Ok, so let's quickly run through this argument. Stop me at the part you think is a mischaracterisation:

1) Resource constraints are negligible. Other than labour, obviously.

2) The skills to build a house are quick to acquire. It takes a couple of years. Less time than people are already spending anyway under general schooling as I assume the UK has 10 years compulsory education like most of the civilised world does.

3) The payback on a house is huge because the compensation for labour is high.

4) And I suspect you just demonstrated that people need to coordinate in groups of double-digit size to build a new house. Since they can sell the house for a 90% markup on costs they'd probably get wealthy doing it.
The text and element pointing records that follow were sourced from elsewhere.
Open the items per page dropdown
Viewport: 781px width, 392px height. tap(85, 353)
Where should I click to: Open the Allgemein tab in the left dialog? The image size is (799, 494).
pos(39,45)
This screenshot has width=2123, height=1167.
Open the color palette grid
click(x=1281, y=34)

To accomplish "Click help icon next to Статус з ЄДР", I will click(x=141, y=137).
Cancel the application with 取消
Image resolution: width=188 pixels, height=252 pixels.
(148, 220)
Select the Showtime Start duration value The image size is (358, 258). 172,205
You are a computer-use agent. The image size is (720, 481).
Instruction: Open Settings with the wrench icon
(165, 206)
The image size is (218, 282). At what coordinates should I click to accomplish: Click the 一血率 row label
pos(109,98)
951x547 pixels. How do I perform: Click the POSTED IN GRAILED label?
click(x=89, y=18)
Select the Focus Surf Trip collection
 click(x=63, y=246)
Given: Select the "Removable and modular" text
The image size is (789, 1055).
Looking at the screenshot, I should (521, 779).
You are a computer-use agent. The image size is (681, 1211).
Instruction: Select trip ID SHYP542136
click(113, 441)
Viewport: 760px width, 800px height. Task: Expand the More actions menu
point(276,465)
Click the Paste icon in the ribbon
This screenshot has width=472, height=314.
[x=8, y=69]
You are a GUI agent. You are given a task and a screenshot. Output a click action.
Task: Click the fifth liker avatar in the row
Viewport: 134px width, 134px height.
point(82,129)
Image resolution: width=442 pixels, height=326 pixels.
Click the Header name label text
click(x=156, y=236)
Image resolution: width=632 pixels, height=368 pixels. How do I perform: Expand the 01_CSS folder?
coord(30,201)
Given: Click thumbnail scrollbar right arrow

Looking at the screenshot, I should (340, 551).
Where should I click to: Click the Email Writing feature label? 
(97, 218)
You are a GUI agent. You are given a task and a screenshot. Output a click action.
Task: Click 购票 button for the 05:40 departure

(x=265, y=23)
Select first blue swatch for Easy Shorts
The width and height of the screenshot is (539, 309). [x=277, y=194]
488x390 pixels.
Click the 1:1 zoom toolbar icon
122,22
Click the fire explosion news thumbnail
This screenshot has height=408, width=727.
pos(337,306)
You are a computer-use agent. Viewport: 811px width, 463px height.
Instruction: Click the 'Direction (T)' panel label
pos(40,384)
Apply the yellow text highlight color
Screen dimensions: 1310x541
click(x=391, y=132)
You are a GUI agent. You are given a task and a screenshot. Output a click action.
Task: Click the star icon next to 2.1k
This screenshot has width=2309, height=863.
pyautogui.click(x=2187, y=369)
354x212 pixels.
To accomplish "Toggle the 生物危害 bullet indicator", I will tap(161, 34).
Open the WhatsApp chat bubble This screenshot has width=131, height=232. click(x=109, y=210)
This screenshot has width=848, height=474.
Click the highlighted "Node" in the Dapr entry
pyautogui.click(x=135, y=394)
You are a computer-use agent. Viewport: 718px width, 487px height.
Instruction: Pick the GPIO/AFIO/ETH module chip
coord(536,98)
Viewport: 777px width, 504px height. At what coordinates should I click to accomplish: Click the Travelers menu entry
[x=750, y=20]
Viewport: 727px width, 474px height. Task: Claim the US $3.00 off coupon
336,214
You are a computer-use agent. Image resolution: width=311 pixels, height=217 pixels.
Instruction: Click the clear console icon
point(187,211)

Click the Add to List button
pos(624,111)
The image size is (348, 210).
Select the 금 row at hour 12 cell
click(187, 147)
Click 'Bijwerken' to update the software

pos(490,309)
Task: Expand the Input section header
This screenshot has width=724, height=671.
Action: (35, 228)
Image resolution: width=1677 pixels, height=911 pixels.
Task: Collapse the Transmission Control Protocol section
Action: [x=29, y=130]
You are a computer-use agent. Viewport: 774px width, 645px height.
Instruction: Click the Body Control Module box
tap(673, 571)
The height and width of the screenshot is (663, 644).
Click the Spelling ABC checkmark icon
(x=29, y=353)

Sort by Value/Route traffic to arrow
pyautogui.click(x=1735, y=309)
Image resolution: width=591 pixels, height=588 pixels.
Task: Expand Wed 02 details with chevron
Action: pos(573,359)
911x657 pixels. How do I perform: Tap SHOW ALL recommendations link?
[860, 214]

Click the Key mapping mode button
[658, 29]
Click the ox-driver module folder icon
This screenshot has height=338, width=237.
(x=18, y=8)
So is your argument here that the UK can comfortably house the entire world population? All 8.5 billion? Everyone gets a nice big apartment, maybe 2x the size of the current median? Let alone rental stress and housing unaffordability which are banished problems? Because given that we're ignoring the actual constraints (physical space, capital and materials) I'm not seeing what you think is the limiting factor here that doesn't just scale up as we add in more humans.